**** DATA ****
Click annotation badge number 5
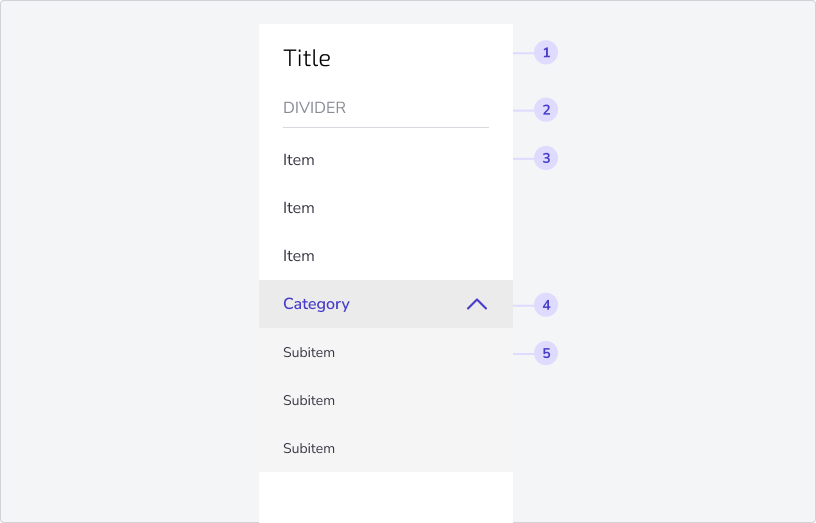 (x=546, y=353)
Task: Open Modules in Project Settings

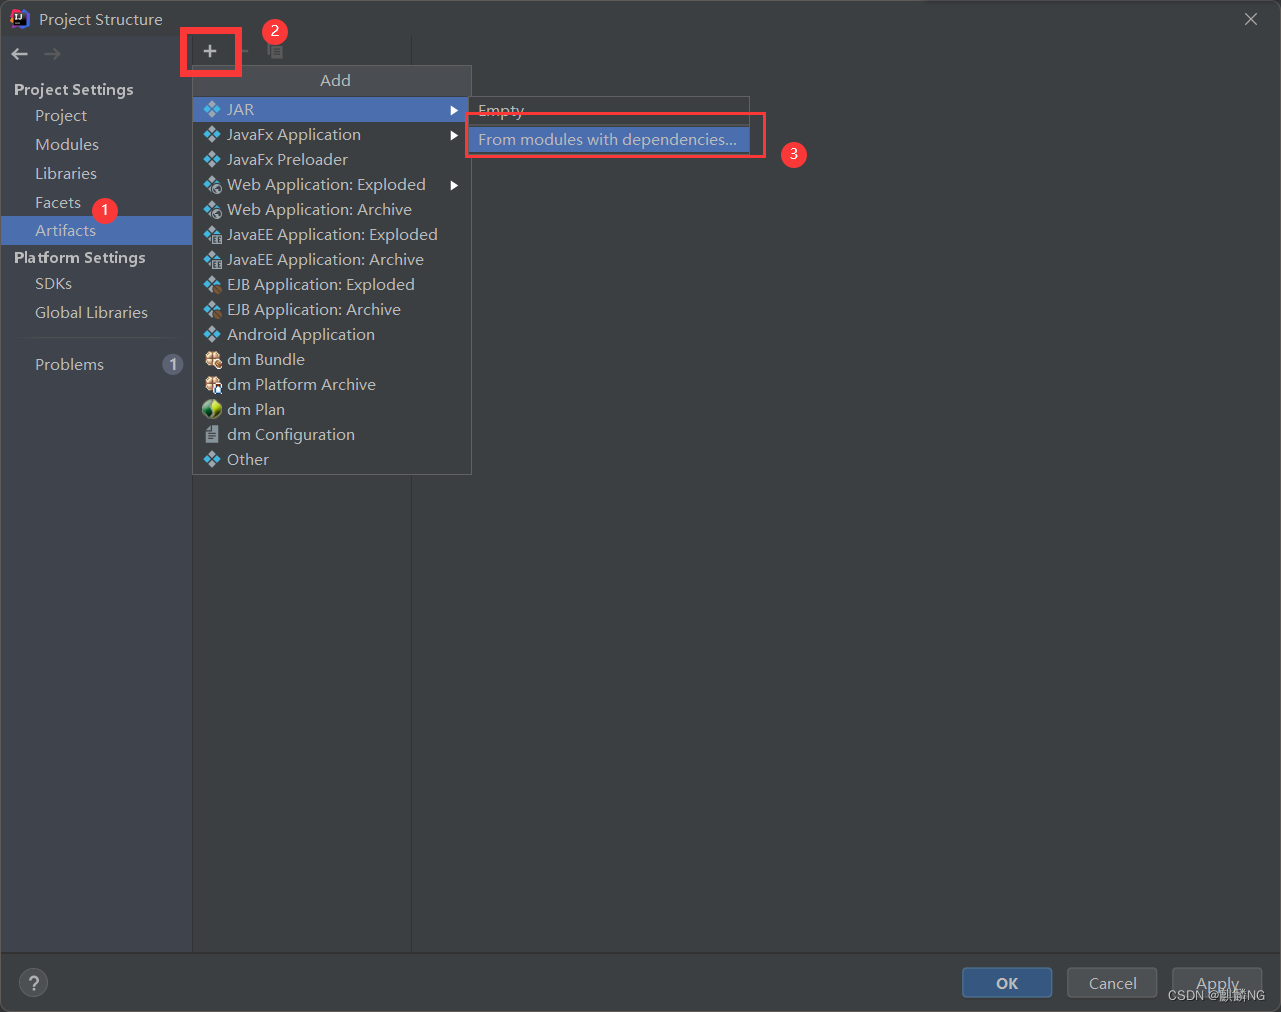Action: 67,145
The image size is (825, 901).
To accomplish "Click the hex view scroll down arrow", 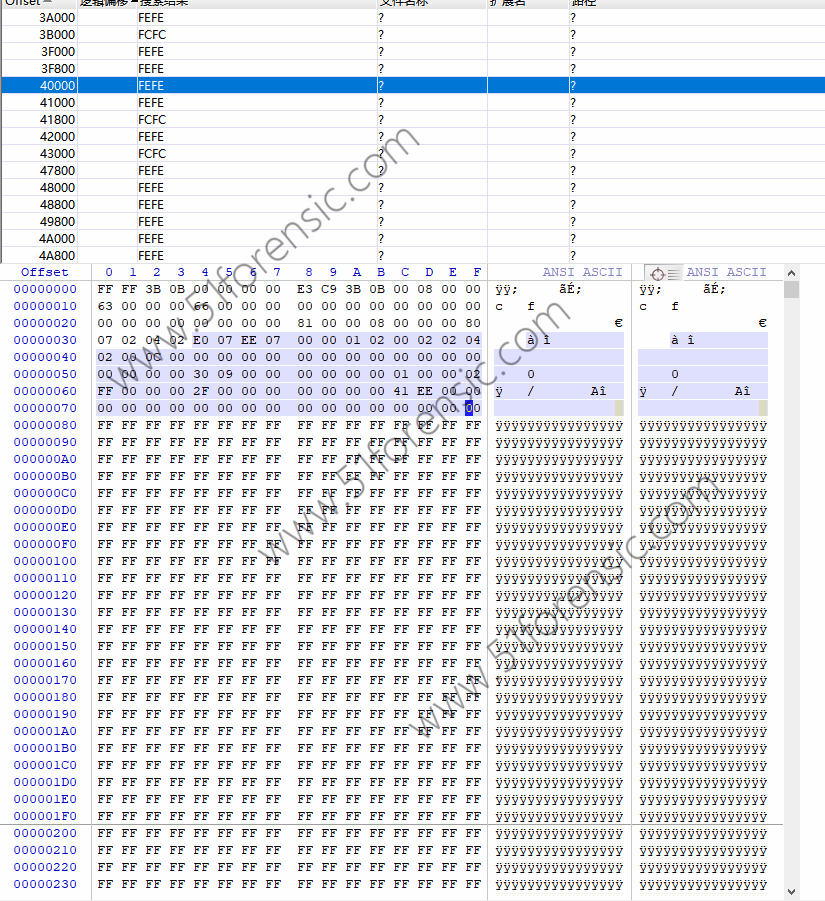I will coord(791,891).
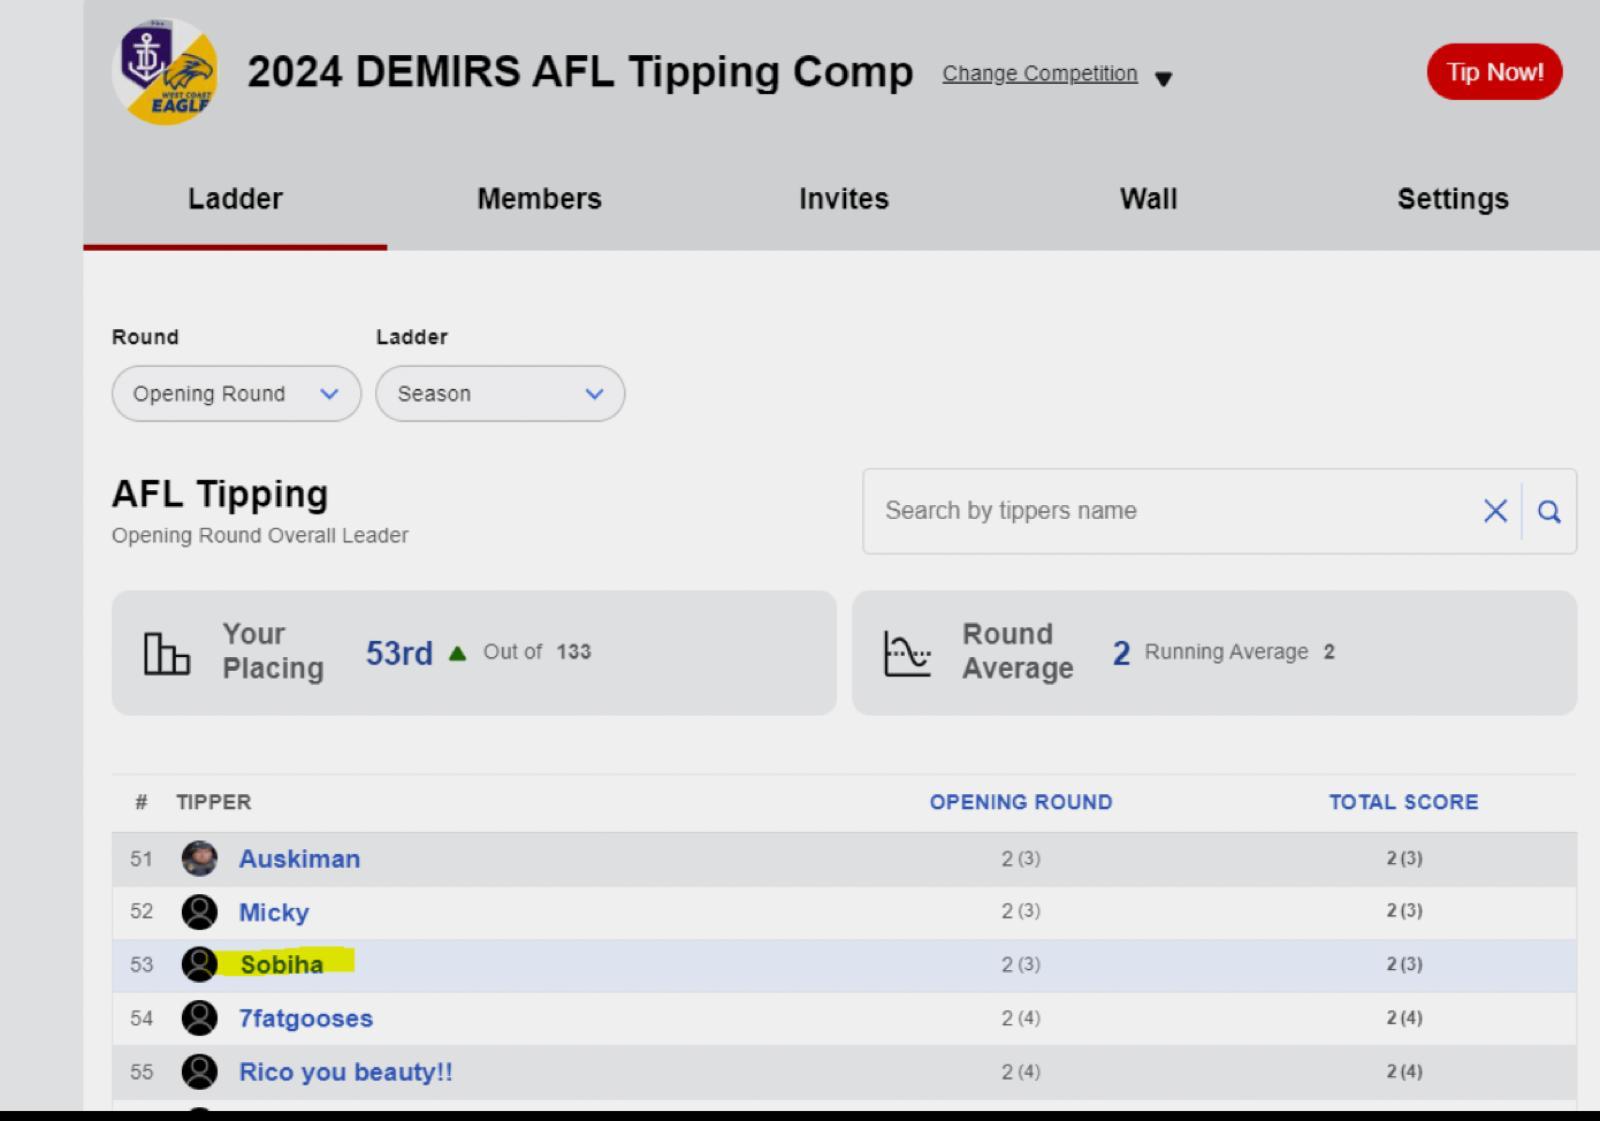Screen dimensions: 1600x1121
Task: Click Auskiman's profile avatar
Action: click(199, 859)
****
TASK TO COMPLETE:
The required output is the exact lines from the opening line of the entries through the line with "The image size is (825, 901).", inclusive, without pictures.

RESPONSE:
Click annotation badge number 5
 (x=546, y=353)
Task: Open Modules in Project Settings

Action: 67,145
The image size is (825, 901).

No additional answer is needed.